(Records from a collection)
↓↓↓
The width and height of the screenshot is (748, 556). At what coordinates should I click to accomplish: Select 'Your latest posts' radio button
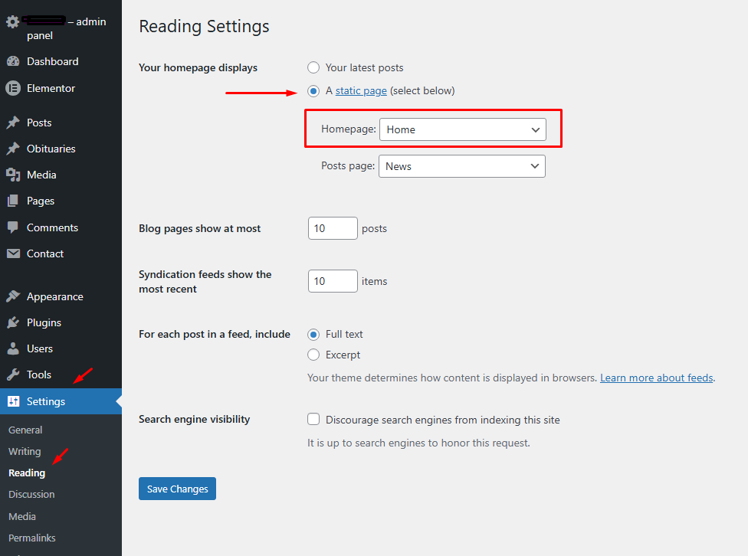[x=313, y=67]
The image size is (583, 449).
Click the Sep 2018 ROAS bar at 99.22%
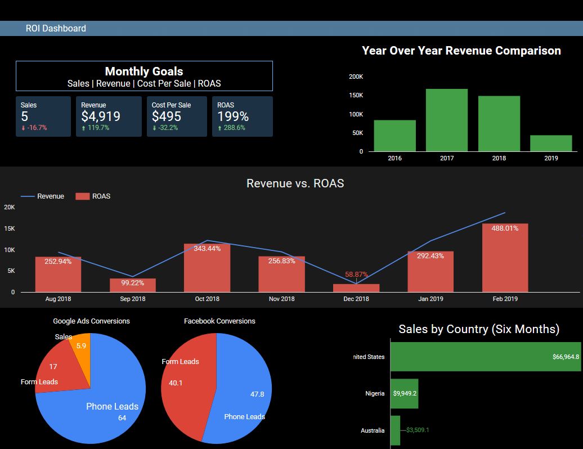click(x=133, y=285)
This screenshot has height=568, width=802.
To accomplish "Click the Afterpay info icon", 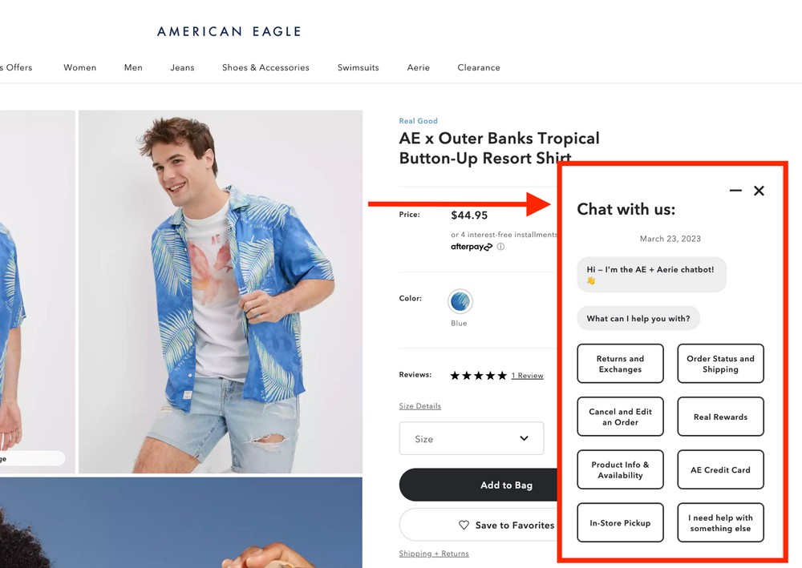I will (500, 246).
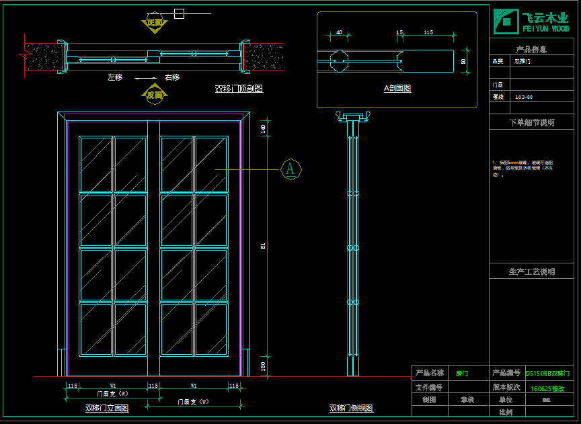Click the small square crosshair cursor box
This screenshot has width=581, height=424.
click(179, 13)
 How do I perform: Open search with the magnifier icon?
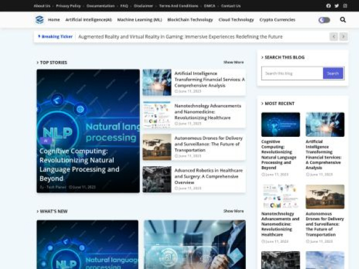[x=343, y=20]
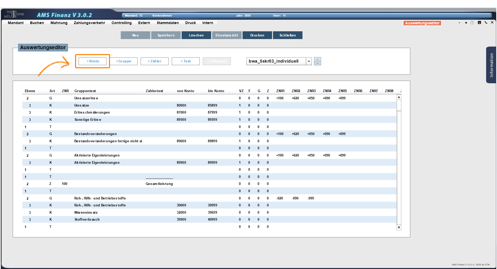Click the spinner up arrow beside the evaluation dropdown
Screen dimensions: 497x269
click(317, 59)
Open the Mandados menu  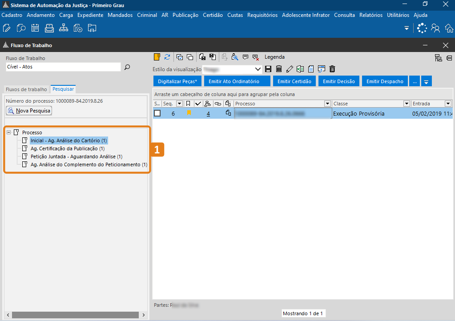coord(120,15)
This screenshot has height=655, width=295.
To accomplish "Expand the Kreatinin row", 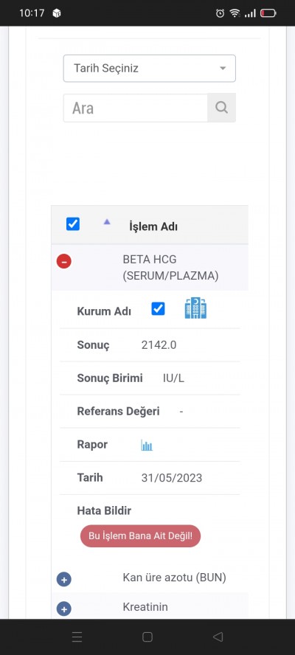I will coord(64,609).
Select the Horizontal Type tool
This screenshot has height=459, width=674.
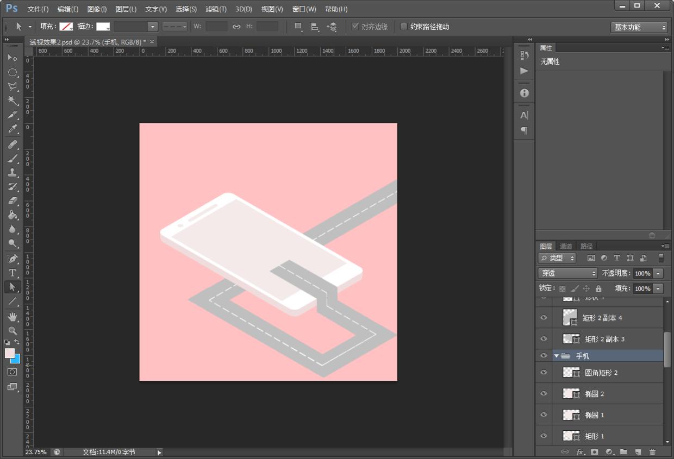click(x=13, y=273)
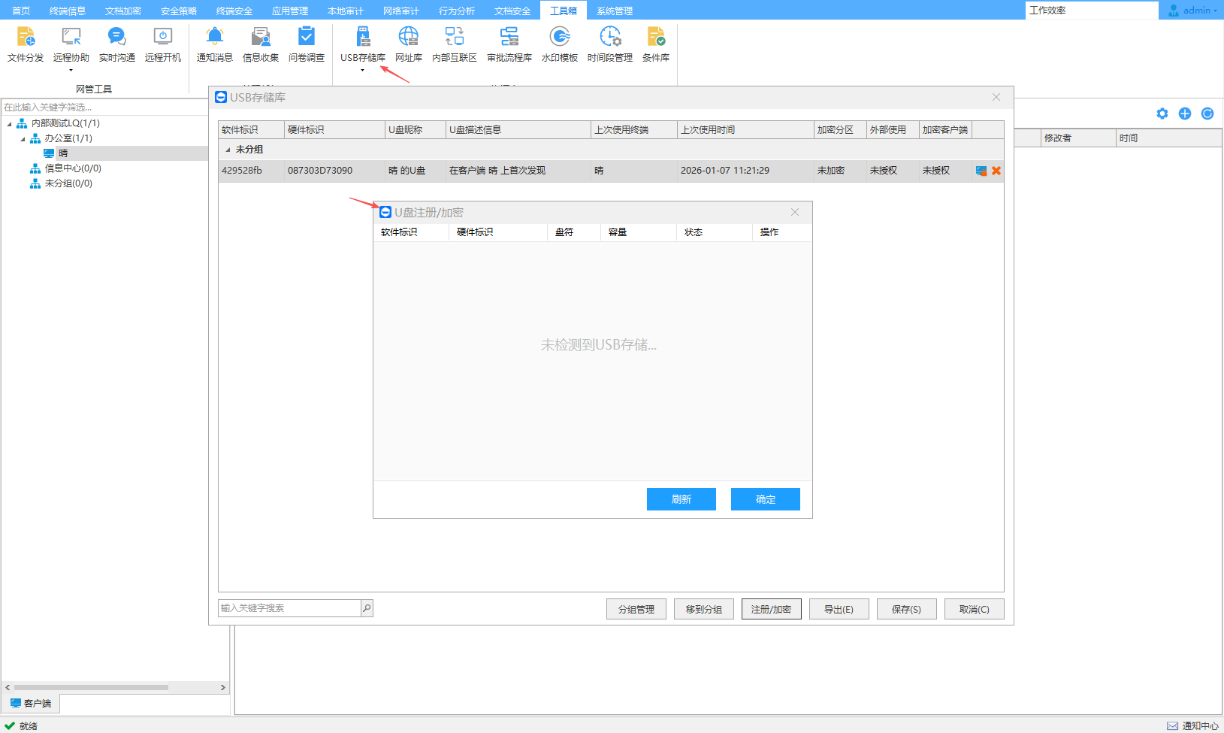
↑↑↑
§ Your assignment:
Each line from the one with "Select the Horizontal Type tool" through the final line of the records must be copied exactly, with no pictures and no additional lines.

§ Result for this exercise:
Select the Horizontal Type tool
This screenshot has height=459, width=674.
click(x=13, y=273)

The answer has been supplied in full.